Het hof is, ook als de bezwaren van [X] tegen het bindend advies in samenhang worden bezien, van oordeel dat gebondenheid van [X] aan het bindend advies niet naar maatstaven van redelijkheid en billijkheid onaanvaardbaar is. Het hof verwijst daartoe naar hetgeen hiervoor naar aanleiding van de grieven I tot en met VII is geoordeeld. Ook indien een en ander in onderling verband en samenhang wordt bezien, oordeelt het hof onvoldoende aanleiding aanwezig voor vernietiging van het bindend advies. Het hof herhaalt dat de hiervoor in rov. 3.4.2 en 3.4.3 genoemde maatstaf voor vernietiging van een bindend advies tot een terughoudende toepassing noopt. Dat de motivering van de beslissing van de Geschillencommissie op onderdelen wellicht beter of uitgebreider had kunnen zijn en dat een andere beslissing van de Geschillencommissie ook denkbaar was geweest is onvoldoende om tot vernietiging van het bindend advies te komen. Het hof verwerpt daarom grief VIII.

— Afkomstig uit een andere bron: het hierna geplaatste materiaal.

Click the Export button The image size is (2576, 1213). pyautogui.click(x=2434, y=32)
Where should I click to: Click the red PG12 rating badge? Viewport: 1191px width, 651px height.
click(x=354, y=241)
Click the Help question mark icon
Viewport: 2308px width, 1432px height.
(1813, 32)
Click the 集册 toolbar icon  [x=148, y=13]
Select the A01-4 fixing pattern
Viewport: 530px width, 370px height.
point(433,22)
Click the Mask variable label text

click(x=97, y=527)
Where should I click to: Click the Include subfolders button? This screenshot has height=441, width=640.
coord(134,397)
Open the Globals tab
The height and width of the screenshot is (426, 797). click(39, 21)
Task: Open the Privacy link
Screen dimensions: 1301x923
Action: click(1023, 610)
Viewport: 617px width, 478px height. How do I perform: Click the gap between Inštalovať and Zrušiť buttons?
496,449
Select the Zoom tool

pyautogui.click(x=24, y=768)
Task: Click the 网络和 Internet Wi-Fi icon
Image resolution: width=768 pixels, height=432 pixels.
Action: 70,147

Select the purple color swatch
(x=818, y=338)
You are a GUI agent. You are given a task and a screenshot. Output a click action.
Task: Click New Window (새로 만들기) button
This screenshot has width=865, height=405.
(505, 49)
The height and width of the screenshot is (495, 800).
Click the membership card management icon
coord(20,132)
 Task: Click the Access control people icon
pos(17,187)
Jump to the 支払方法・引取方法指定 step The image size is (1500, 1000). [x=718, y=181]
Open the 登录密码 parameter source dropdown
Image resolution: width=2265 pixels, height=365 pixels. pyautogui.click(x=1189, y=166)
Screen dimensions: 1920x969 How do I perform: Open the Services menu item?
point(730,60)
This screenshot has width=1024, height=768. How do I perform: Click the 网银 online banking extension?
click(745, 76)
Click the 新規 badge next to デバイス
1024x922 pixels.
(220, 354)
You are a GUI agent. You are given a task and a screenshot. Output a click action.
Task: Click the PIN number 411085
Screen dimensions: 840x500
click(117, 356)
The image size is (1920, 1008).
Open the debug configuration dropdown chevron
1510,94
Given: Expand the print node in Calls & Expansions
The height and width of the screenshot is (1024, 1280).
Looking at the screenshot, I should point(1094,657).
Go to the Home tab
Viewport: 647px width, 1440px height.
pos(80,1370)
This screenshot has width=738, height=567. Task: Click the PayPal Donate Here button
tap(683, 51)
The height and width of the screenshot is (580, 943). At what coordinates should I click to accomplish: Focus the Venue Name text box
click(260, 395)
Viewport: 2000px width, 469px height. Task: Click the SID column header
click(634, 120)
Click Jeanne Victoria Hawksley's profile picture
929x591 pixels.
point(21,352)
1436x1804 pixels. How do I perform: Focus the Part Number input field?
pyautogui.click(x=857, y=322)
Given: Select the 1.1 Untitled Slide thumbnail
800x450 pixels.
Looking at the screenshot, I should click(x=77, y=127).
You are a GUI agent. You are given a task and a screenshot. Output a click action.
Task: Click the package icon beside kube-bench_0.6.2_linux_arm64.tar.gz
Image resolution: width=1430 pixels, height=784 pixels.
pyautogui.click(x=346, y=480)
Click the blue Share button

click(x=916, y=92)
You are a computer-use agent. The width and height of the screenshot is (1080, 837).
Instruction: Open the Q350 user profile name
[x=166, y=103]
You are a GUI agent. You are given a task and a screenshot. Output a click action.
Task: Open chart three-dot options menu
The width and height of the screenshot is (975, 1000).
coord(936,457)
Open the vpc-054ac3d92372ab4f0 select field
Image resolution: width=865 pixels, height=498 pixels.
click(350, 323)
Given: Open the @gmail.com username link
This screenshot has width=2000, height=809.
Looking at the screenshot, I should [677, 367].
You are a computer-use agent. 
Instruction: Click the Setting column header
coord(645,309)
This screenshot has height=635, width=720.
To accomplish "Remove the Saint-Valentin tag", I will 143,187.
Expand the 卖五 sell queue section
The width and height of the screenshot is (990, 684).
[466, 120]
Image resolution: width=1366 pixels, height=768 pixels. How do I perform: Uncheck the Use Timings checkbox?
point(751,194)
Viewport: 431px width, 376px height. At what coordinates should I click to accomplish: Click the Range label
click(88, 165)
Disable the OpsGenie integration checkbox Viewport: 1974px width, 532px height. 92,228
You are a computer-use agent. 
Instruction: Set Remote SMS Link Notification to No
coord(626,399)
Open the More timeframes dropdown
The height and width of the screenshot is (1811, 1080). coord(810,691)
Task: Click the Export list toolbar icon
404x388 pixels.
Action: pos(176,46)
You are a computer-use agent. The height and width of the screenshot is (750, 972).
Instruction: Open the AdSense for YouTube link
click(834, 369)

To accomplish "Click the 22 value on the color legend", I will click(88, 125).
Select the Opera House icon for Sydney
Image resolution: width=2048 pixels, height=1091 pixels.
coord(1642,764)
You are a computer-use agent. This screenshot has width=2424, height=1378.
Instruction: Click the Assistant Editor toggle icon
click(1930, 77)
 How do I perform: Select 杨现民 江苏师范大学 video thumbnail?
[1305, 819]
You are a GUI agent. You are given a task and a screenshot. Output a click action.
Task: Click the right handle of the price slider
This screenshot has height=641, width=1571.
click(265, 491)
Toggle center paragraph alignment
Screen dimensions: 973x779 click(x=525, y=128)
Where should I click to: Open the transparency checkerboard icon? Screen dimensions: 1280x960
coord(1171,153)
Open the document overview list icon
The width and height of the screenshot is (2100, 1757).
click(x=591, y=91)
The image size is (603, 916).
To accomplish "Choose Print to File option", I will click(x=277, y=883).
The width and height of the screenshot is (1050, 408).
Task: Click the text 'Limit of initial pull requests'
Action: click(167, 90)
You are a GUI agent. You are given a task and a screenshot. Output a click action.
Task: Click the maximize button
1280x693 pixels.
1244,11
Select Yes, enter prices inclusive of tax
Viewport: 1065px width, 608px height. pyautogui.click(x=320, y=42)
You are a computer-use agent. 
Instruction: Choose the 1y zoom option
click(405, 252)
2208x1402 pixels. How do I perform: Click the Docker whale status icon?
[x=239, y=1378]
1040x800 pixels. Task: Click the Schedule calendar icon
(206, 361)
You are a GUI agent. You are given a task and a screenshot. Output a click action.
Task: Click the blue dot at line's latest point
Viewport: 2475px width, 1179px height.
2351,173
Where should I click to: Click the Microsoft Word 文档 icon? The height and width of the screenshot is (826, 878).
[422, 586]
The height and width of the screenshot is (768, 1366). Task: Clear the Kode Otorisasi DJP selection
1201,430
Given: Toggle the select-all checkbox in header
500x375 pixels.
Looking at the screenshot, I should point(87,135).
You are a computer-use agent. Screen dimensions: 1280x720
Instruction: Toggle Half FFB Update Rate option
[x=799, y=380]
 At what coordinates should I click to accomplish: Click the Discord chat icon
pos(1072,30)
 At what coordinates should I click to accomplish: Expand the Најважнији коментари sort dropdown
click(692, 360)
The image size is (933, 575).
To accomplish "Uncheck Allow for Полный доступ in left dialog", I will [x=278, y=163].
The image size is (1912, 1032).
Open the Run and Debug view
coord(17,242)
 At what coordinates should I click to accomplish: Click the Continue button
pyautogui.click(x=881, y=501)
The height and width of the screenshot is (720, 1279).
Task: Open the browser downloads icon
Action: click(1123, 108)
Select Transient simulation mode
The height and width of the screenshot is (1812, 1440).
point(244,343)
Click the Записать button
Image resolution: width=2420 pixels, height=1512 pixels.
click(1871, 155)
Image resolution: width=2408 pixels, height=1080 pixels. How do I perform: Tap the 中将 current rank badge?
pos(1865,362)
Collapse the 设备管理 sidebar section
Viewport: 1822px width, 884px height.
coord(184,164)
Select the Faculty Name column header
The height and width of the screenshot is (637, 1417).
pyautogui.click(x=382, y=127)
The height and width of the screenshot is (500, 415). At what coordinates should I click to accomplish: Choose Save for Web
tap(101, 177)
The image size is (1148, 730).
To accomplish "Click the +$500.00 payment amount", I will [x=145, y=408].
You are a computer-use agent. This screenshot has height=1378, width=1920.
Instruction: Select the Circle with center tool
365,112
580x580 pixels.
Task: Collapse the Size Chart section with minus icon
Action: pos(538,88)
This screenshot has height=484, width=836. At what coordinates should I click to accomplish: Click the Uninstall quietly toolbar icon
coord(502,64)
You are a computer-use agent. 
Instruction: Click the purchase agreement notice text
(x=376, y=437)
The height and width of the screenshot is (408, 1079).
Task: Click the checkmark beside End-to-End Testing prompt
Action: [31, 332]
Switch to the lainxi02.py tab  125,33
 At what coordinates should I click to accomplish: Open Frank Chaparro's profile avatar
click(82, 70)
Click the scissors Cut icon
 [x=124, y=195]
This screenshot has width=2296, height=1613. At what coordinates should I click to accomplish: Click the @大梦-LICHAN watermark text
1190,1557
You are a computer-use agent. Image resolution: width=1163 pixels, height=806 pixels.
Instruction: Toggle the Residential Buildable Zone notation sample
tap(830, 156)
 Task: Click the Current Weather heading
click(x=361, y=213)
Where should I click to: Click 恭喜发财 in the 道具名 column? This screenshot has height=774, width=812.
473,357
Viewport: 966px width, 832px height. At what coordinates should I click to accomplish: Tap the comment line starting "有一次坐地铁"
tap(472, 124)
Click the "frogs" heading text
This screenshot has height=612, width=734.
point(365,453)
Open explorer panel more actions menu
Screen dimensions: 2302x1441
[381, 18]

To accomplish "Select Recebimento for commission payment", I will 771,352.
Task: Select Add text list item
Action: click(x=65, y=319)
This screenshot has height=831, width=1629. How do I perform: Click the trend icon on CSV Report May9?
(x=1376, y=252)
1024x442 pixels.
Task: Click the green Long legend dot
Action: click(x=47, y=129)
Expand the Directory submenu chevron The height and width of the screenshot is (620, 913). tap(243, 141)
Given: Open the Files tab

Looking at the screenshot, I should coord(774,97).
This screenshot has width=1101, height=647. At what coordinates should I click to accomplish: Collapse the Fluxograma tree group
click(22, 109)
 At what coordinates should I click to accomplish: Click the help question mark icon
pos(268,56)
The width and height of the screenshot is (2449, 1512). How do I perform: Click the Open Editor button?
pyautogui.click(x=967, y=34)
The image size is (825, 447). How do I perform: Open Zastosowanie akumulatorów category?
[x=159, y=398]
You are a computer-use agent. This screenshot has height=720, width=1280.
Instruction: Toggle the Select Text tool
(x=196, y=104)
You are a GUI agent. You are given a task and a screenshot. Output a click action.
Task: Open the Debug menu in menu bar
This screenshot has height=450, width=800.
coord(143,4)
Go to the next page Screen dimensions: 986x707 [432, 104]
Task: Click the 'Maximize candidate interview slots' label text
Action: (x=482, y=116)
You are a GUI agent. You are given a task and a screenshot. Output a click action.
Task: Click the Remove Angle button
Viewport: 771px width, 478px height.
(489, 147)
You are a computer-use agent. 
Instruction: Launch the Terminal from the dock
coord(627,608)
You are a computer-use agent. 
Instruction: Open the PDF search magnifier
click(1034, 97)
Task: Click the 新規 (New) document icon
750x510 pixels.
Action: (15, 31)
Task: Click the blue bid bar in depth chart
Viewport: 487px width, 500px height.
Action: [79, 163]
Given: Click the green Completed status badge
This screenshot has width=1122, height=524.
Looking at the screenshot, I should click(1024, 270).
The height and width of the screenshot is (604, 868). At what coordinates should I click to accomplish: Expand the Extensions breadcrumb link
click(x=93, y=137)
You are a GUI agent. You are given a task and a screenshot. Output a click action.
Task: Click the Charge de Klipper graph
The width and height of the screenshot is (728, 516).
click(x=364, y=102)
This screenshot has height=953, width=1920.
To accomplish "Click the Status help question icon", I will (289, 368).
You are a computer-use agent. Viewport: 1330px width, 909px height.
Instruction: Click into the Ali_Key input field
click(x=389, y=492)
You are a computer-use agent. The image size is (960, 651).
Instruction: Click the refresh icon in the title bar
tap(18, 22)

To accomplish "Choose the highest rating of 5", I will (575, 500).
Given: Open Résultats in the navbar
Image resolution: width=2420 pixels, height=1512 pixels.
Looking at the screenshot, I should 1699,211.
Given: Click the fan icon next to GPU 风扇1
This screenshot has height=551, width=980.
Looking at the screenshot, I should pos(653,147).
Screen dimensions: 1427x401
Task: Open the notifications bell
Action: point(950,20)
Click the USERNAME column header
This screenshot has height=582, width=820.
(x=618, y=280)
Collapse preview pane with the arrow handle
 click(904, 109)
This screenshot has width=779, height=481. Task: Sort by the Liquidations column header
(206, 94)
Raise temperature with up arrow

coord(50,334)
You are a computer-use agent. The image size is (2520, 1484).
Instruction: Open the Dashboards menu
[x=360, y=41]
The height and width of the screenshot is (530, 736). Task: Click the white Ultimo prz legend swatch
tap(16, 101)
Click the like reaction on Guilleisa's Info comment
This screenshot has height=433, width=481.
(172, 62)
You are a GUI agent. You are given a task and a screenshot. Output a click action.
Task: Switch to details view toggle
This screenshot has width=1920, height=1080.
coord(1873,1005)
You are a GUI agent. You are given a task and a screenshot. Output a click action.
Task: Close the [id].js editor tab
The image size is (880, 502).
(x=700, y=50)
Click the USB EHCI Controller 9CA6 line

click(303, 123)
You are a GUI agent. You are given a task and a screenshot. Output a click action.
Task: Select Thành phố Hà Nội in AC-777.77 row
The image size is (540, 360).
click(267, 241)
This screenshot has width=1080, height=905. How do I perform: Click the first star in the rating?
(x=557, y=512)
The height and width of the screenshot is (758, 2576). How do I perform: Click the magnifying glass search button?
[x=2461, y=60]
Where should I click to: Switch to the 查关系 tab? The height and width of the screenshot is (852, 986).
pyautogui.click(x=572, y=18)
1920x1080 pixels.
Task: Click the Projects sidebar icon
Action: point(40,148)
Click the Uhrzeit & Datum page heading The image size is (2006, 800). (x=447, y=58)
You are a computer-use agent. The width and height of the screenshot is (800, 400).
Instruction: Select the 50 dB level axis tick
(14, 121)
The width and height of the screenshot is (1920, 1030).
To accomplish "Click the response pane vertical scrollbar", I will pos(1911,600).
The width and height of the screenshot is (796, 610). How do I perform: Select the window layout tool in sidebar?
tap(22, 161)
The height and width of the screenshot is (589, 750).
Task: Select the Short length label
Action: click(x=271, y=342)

Over grief IX: de veroordeling van [X] in het geding in reconventie
3.13.1.
Grief IX is gericht tegen de veroordeling van [X] in reconventie tot betaling van € 5.449,55 vermeerderd met wettelijke rente en proceskosten.
3.13.2.
Deze grief heeft gelet op de daarop gegeven toelichting geen zelfstandige betekenis naast de andere grieven. Omdat het hof de andere grieven heeft verworpen, verwerpt het hof ook grief IX.
Conclusie en afwikkeling
3.14.1.
Omdat de grieven geen doel treffen, zal het hof het beroepen vonnis bekrachtigen.
3.14.2.
Dit brengt mee dat de vordering van [X] in hoger beroep om [geïntimeerde] te veroordelen tot terugbetaling van hetgeen [X] op grond van dat vonnis aan [geïntimeerde] heeft voldaan, afgewezen moet worden.
3.14.3.
Het hof zal [X] als de in het ongelijk gestelde partij veroordelen in de proceskosten van het hoger beroep. Het hof zal deze kosten aan de zijde van [geïntimeerde] vaststellen op:
  • griffierechten € 343,--
  • salaris advocaat € 858,-- (1 punt maal tarief I)
  • nakosten € 178,-- (plus de verhoging zoals vermeld in de
beslissing)
Totaal € 1.379,--
De over de proceskosten gevorderde wettelijke rente wordt toegewezen zoals vermeld in de beslissing.
3.14.4.
Het hof zal de proceskostenveroordeling, zoals door [geïntimeerde] gevorderd, uitvoerbaar bij voorraad verklaren.

4.De uitspraak

Het hof:
bekrachtigt het door de rechtbank Limburg, zittingsplaats Roermond, onder zaaknummer C/03/303110 en rolnummer HA ZA 22-134 tussen partijen gewezen vonnis van 14 december 2022, zoals verbeterd bij herstelvonnis van 15 februari 2023;
veroordeelt [X] in de proceskosten van het hoger beroep ten bedrage van € 1.379,--, te betalen binnen veertien dagen na aanschrijving daartoe. Als [X] niet tijdig aan de proceskostenveroordeling voldoet en het arrest daarna wordt betekend, dan moet [X] € 92,- extra betalen vermeerderd met de kosten van betekening;
veroordeelt [X] in de wettelijke rente als bedoeld in artikel 6:119 Burgerlijk Wetboek over de proceskosten als deze niet binnen veertien dagen na aanschrijving zijn voldaan;
verklaart deze proceskostenveroordeling uitvoerbaar bij voorraad;
wijst het meer of anders gevorderde af.
Dit arrest is gewezen door mrs. I.B.N. Keizer, M.G.W.M. Stienissen en T. van Malssen en is in het openbaar uitgesproken door de rolraadsheer op 19 maart 2024.